→ **What is required**
An exact transcription is needed, starting with the line that contains "Open the ツール" and ending with the last line of the records.

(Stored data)
────────

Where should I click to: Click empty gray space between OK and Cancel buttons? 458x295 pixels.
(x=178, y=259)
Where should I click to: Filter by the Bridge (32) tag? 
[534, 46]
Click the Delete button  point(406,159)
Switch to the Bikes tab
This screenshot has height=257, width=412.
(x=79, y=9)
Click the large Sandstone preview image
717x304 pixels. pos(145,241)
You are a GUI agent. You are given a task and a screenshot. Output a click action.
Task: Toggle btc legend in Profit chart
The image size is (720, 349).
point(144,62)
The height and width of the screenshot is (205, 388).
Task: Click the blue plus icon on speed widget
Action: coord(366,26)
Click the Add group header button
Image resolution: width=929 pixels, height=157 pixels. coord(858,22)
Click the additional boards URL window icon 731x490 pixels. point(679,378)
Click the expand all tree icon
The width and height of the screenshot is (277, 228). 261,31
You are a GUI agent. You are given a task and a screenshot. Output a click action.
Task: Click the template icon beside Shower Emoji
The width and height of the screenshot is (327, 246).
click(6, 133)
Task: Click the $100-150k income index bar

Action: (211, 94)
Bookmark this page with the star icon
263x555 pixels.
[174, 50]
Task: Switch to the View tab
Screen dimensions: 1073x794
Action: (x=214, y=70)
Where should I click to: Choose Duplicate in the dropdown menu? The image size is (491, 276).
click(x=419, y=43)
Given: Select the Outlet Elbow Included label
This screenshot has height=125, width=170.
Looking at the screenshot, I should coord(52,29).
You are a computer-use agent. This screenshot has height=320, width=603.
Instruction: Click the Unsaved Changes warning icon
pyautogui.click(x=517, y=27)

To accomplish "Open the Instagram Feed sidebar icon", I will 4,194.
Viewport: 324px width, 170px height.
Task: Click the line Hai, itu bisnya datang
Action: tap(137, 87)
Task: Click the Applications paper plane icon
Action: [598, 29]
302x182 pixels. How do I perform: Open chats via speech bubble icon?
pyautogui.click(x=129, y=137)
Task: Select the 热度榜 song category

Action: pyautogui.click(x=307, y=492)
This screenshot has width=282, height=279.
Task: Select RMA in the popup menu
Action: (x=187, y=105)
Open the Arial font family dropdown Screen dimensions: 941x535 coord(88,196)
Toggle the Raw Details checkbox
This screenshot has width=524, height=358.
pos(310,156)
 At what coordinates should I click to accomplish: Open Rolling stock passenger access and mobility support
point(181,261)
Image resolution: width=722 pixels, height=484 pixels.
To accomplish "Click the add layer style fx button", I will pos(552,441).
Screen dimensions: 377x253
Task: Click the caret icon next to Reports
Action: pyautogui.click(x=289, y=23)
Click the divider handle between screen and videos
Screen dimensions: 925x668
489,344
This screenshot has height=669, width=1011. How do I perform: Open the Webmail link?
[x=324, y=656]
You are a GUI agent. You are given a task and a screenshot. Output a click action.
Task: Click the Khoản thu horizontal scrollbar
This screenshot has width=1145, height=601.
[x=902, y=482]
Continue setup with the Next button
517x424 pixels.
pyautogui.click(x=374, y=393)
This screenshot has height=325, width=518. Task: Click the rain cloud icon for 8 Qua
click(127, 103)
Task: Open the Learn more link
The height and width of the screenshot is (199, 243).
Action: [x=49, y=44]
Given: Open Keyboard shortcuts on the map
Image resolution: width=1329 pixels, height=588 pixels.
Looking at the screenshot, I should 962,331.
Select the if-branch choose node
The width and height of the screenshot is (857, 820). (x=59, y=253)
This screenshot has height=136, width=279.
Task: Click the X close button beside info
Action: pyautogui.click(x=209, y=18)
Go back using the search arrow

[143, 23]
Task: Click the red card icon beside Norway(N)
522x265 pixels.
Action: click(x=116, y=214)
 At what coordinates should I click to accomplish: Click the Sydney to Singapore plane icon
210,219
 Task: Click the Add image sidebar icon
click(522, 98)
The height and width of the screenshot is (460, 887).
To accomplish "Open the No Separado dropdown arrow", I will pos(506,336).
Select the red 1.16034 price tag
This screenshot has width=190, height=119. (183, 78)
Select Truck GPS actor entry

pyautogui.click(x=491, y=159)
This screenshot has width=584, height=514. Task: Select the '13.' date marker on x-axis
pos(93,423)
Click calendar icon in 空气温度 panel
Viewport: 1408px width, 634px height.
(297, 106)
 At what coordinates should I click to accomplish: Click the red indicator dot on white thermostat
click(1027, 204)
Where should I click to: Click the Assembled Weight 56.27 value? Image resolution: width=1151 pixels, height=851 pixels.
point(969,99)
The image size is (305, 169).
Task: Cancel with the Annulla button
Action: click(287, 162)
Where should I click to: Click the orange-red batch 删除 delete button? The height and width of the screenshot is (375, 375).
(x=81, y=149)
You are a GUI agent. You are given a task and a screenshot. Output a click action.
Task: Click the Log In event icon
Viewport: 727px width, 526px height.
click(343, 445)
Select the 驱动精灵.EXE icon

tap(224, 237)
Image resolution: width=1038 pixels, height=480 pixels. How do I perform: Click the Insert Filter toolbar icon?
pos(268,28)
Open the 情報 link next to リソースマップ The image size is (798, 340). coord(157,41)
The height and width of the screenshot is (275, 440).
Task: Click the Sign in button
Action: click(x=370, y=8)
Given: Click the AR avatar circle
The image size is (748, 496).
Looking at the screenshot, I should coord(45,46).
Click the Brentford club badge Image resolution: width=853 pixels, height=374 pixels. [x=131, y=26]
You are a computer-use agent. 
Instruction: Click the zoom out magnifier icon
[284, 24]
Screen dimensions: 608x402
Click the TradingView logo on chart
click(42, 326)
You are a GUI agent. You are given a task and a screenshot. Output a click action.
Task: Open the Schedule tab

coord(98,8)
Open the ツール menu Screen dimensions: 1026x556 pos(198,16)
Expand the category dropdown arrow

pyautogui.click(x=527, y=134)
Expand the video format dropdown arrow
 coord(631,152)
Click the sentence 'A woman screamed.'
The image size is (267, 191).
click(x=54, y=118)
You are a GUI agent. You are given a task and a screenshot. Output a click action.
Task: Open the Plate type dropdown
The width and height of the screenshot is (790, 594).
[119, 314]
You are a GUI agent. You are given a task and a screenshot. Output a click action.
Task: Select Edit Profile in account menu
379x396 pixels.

────────

→ **Exercise solution**
Open the ツール menu Screen dimensions: 1026x556 pos(198,16)
Expand the category dropdown arrow

pyautogui.click(x=527, y=134)
Expand the video format dropdown arrow
 coord(631,152)
Click the sentence 'A woman screamed.'
The image size is (267, 191).
click(x=54, y=118)
You are a GUI agent. You are given a task and a screenshot. Output a click action.
Task: Open the Plate type dropdown
The width and height of the screenshot is (790, 594).
[119, 314]
You are a GUI agent. You are given a task and a screenshot. Output a click action.
Task: Select Edit Profile in account menu
379x396 pixels.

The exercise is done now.